Q.What was special about Rangappa? How did the villagers react to it?

A. Ten years ago, there were not many people in Hosahalli village who knew English. Rangappa, the accountant’s son enjoyed a unique distinction. He was the first one to be sent to Bangalore to pursue his studies. This was considered an act of courage on the part of his father. It was an important event in the village—a sort of first of its type.
Naturally, Ranga’s homecoming was a great event. The crowds of villagers milled around his house to see whether he had changed or not. People were quite excited because Ranga had returned home after studying English in Bangalore. An old lady ran her hand over Ranga’s chest. She looked into his eyes. She was satisfied to find the sacred thread on his body. She felt happy that he had not lost his caste. People disappeared from the scene, once they realized that Ranga had not undergone any material change.

Q. Give a brief account of the narrator’s two meetings with Ranga after the latter’s return from Bangalore. What opinion did he form about the young man?
A. When Ranga returned home after getting his education in Bangalore, crowds of people collected around his home to see him. The narrator was attracted by the crowd. He too went and stood in the courtyard. Ranga came out with a smile on his face. After everyone had gone, the narrator asked Rangappa how he was. Ranga noticed him and came near him. He folded his hands and touched the narrator’s feet. He said that he was all right, with the narrator’s blessings. The narrator blessed him and wished that he might get married soon. They exchanged some polite friendly remarks. Then the narrator left.

That afternoon, when the narrator was resting, Ranga came to his house with a couple of oranges in his hand. The narrator thought that Ranga was a generous, considerate fellow. He was of the opinion that it would be fine to have him marry, settle down and be of service to the society.

Q. What were Ranga’s ideas about marriage? Do you find any change in them during the course of the story?
A. Ranga was influenced by the English way of life in the matter of marriage. He was not in favour of arranged marriages of the time where the brides were quite young. He told the narrator that he was not getting married just then. He gave two reasons. First, he must find the right girl. She must be mature enough to understand his love-talk. Avery young girl might take his words spoken in love as words spoken in anger. He gives examples of a thirty-year-old officer who married a twenty-five-year-old lady and that of king Dushyanta falling in love with Shakuntala. The second reason he gave was that one should marry a girl one loves.

During the course of the story, we find a change in Ranga’s ideas about marriage. Not only is he fascinated by Rama Rao’s eleven-year-old niece Ratna, but he also marries her in the old traditional way of arranged marriages.

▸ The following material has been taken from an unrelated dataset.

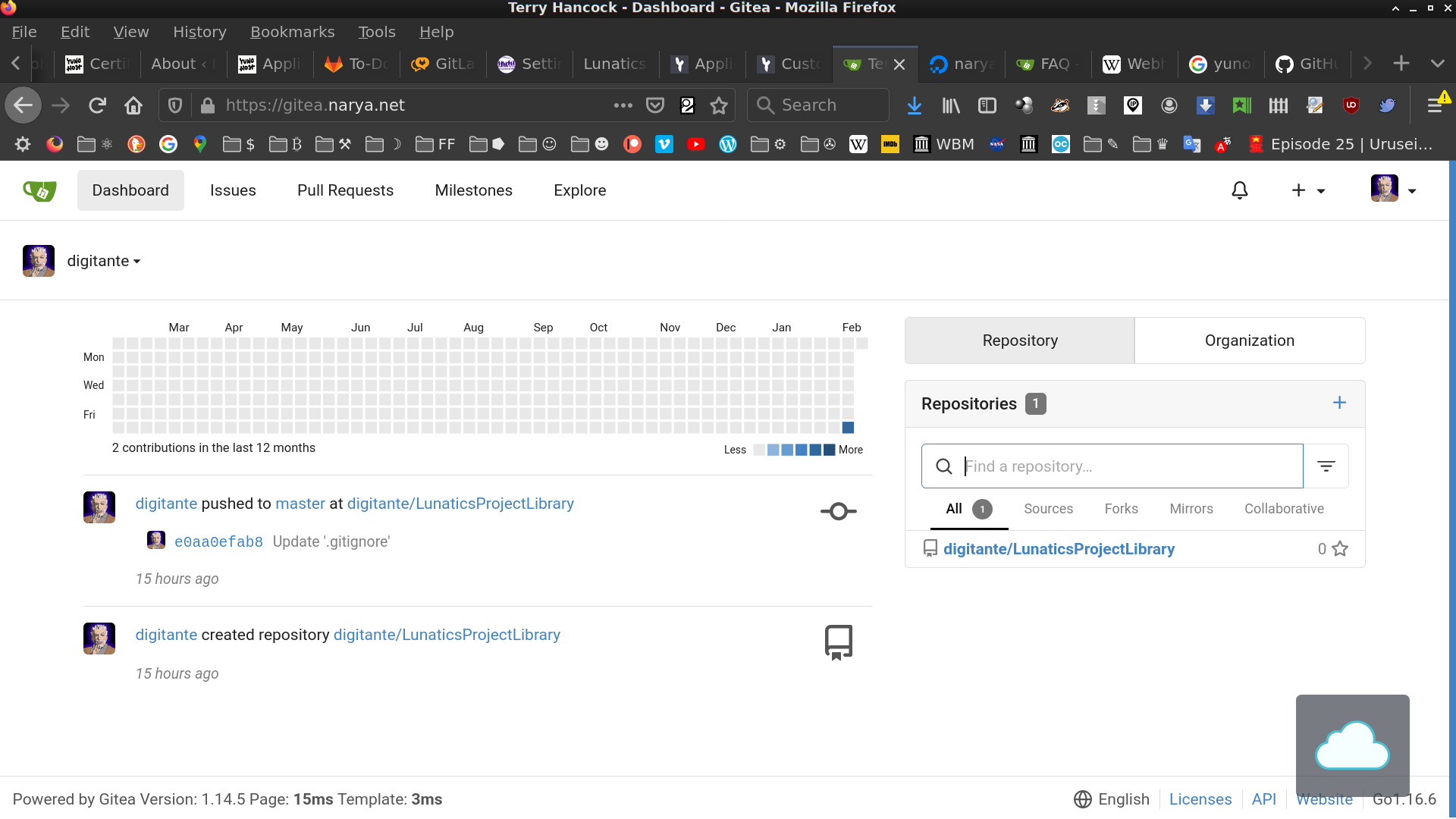Screen dimensions: 1456x819
Task: Click the Gitea logo home icon
Action: 39,190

Q. Write a brief note on the ending of the story ‘Ranga’s Marriage’.
A. The ending of the story is superb. Like all the tales of romance where the hero and heroine are finally united, the caption “….and they lived happily ever after” is usually displayed. The writer goes here one step further. He presents Ranga as a happily married husband, a proud father and a good member of the joint family.

He has a three-year-old son, a golden child, whom he had named ‘Shyam’ after the narrator to express his love and gratitude to the elderly person. We also learn that Ratna is about to deliver another child and Ranga’s sister has come there with his mother. They will not only look after household affairs but Ratna as well.
The scene of a toddler putting his arms around the legs of an elder and the latter kissing him on his cheek and placing a ring on his tiny little finger as a birthday gift presents a lovely emotional scene full of tender affection and love.